The county owns the airport – and thus would pay 2.5 percent of any project to match federal funding. The county’s cost to maintain the airport is $25,000 this year.

“Oxford should look into taking over that airport. Oxford County is only one of two counties that owns an airport,” Commissioner David Duguay said. “If Oxford actually owned it, you wouldn’t come to us, you would have control of it.”

Talk of expanding the airport runway has come up several times in years past and has met roadblocks, commissioners explained at the meeting.

Phil Simpson, an airport consultant, said at the meeting that the FAA did not support a past runway expansion proposal because the airport was too close to the Auburn airport, which has a long runway that can accept bigger planes.

Plus, Simpson said that the real cost of expansion would be more expensive than $1.5 million, partly because the airport is surrounded by wetlands that would need specialized studies and work.

“Just because we are proposing something that is difficult to reach doesn’t mean we shouldn’t try to reach it,” Chammings responded.
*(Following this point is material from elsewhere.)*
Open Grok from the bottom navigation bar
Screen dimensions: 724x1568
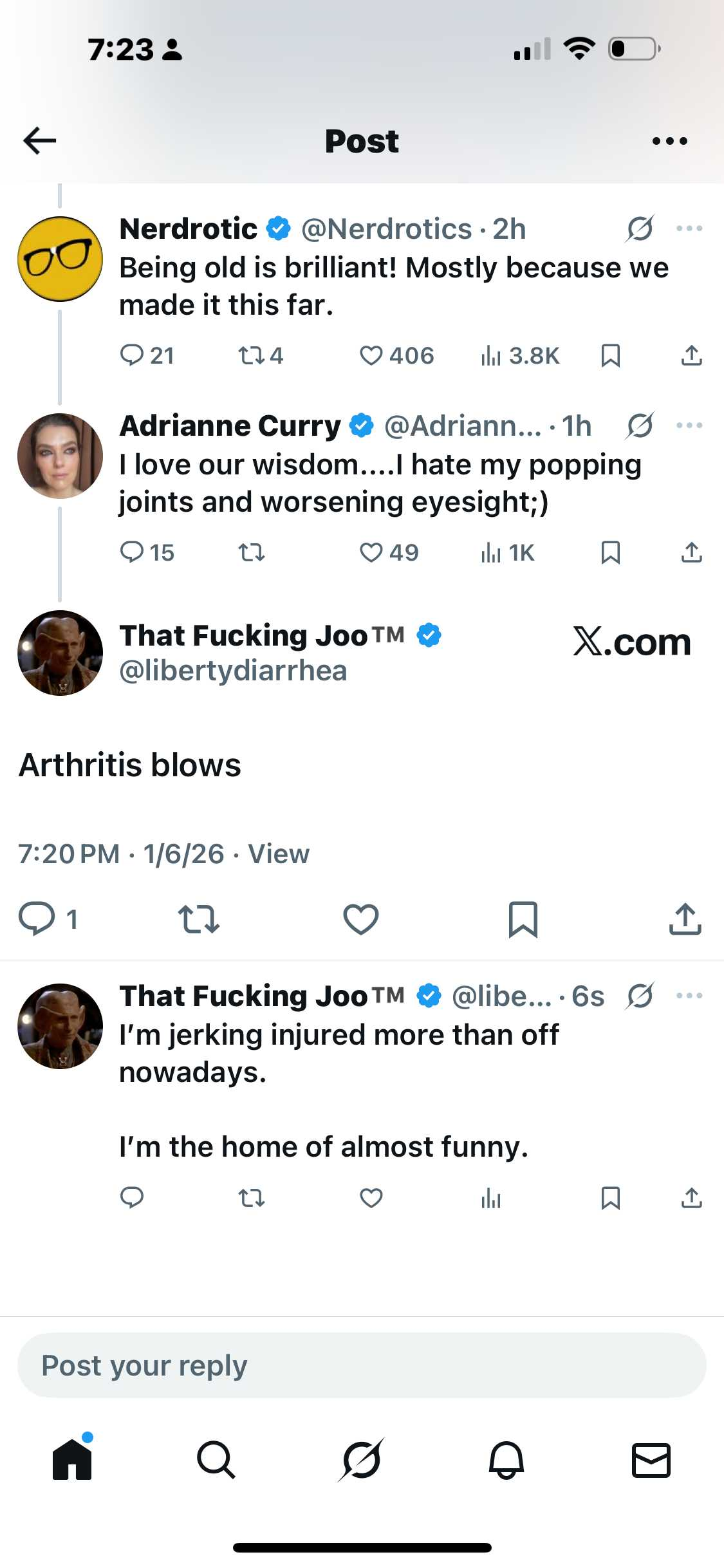(x=361, y=1459)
He did not make a statement about whether the town of Oxford would consider accepting ownership of the airport.

In another matter, Judy Knight, who has worked for the county for 25 years, announced her retirement as director of the Oxford County Regional Communications Center in Paris. She told commissioners she wanted to try something else while she still could.

County officials also discussed whether to apply for state homeland security grants to build a new $50,000 building on Streaked Mountain to house communications equipment. If the county decided to apply for grant money, it would have to postpone replacing the rundown building there now for another year.

The commissioners approved a bid by Augusta Ford to supply the Oxford County Sheriff’s Office with six new cruisers for $100,016 in 2006, a price tag that includes the trade of six older cruisers. The commissioners’ acceptance was conditional based on Sheriff Lloyd Herrick’s review of the bid.

The commissioners also accepted the one bid that came in for renovating the county probate court submitted by R&R Construction Inc. of Lewiston for $163,673.